Quesito 1 - Nel testo sulla depressione post-partum, in quale periodo dopo la nascita di un figlio si collocano i sintomi depressivi che definiscono questa condizione?
Quesito 2 - Spiega, in base al testo sulla depressione post-partum, perché il processo alla maternità non è radicato solo nel giorno della nascita del bambino.

Estratto della pagina -

Come ho più volte sostenuto, il processo alla maternità non è scontato o radicato solo nel giorno della nascita del bambino, ma potrebbe essere definito come un viaggio straordinario durante il quale si andrà a formare una nuova realtà con tantissimi colori pastello ma che a volte possono incontrare le tonalità del bianco, del grigio o in rari casi del nero e davanti alle quali è necessario riformularsi partendo da quello che fino a quel momento ci ha dato la nostra storia e cercando di aggiungere altre tinte che potranno rendere luminoso un periodo cupo.
Con questa metafora dei colori, introduco il tema della depressione post-partum che negli ultimi anni è argomento di numerose ricerche.
Cos’è la depressione post-partum?
Con il termine “depressione post-partum o post natale” si definisce una condizione clinica caratterizzata da sintomi depressivi nel periodo successivo alla nascita di un figlio, ovvero durante i primi tre mesi dopo il parto o in rari casi anche dopo sei/otto mesi. In tali casi è consigliabile affidarsi ad esperti che possano accompagnare la donna.

Materiale estratto -
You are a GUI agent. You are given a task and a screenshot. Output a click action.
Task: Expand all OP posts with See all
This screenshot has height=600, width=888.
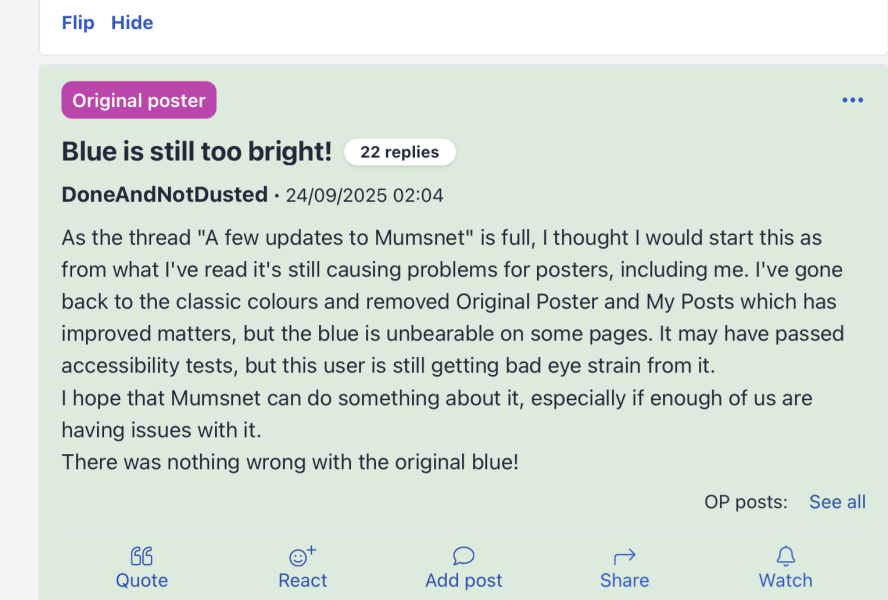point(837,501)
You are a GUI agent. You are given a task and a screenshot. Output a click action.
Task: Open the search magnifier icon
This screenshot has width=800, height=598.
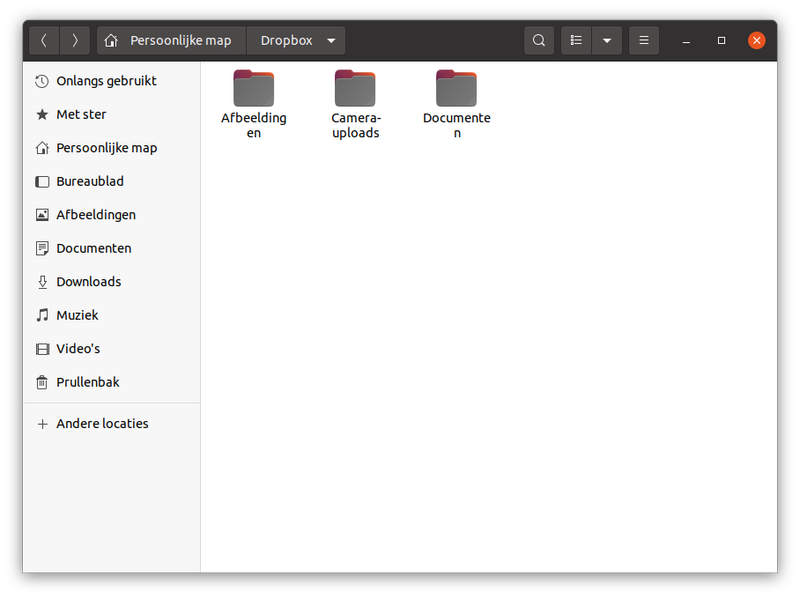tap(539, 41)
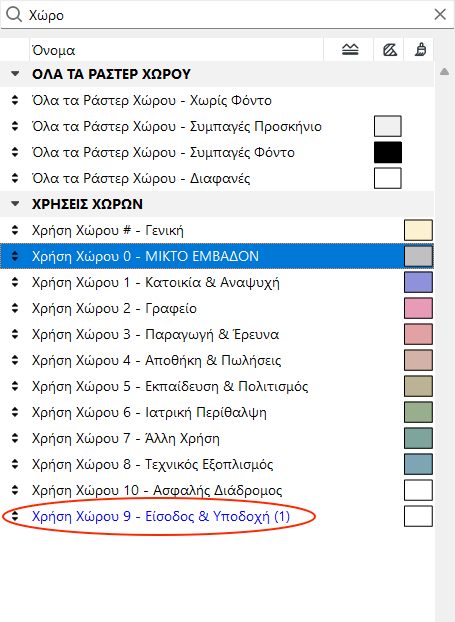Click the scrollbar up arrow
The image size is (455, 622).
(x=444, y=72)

Risposta attesa 1 - Nei primi tre mesi dopo il parto o, in rari casi, anche dopo sei/otto mesi.

Risposta attesa 2 - Il processo alla maternità può essere definito come un viaggio straordinario durante il quale si forma una nuova realtà. Non si esaurisce quindi nel giorno della nascita.